What to produce: Carry on the reflection about a granddaughter's birth and the approach of Christmas, starting right after its last sentence.

Three years ago, I had a baby. I say ‘I’ with great license, because of course I’m referring to my daughter giving birth to my first grandchild. But I swear I felt every contraction as I watched my daughter, who was once my baby, give birth to her first child.
It was a highly emotional moment as I was transported back in time to the day I gave birth to Gabbie. It was like time stood still as our shared experience of childbirth culminated in the arrival of another girl baby in the family. In that moment, I was acutely aware that I was a link in a generational chain—part of a much bigger story. I thought of my own mother and grandmothers and wondered what my influence and legacy might be on this emerging generation. What would my role be in her life? As Christmas approaches, I wonder about the bigger story we are part of—a story that began not with the child in the manger, but with the many generations that came before.

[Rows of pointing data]

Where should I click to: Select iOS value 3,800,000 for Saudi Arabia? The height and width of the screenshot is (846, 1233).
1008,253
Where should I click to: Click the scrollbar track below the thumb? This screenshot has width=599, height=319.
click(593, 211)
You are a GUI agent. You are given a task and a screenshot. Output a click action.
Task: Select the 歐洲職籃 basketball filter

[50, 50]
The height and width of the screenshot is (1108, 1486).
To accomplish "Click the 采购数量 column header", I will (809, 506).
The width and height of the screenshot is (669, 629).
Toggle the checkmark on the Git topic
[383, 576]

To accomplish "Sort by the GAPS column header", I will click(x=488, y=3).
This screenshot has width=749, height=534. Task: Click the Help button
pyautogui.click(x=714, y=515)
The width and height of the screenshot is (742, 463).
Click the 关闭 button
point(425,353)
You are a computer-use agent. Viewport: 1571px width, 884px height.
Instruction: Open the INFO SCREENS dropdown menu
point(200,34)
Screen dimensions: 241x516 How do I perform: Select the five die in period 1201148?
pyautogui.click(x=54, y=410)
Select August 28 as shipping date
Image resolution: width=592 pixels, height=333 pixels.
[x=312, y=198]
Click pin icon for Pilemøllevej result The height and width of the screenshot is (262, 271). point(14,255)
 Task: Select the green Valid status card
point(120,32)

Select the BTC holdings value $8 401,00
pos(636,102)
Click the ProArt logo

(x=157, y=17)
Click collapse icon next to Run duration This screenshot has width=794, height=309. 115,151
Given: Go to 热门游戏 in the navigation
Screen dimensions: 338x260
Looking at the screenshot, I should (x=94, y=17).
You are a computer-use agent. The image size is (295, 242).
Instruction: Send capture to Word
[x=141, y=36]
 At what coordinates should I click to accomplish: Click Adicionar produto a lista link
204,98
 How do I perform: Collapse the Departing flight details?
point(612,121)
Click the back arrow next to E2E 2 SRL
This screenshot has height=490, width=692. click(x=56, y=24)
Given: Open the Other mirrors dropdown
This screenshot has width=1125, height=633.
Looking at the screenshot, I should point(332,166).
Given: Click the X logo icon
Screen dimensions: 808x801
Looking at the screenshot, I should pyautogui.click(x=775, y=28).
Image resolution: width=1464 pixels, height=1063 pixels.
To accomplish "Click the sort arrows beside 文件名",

Reply:
When Rosella was born it was like all my birthdays and Christmases had all come at once! What a precious gift she is to this doting G-ma! And she really is the gift that keeps on giving. I was taken by surprise, though, by the depth of my feelings for her. I didn’t expect to be so utterly besotted; I would literally cut off a limb for her. And it’s not that I wouldn’t have done that for my own children, but it’s different. As a parent I certainly endured plenty of pain—especially during the tumultuous teenage years! But as a grandparent you know hard times are inevitable, so it feels more like an invitation into heartache that you just cannot refuse. And those young parents need your comfort in the middle of that heartache, reassuring them they will get through. You did, so they can too.
I wonder how Mary and Joseph felt when they presented their newborn son to the elderly Simeon who prophesied that a sword would pierce their very soul (Luke 2:25–35).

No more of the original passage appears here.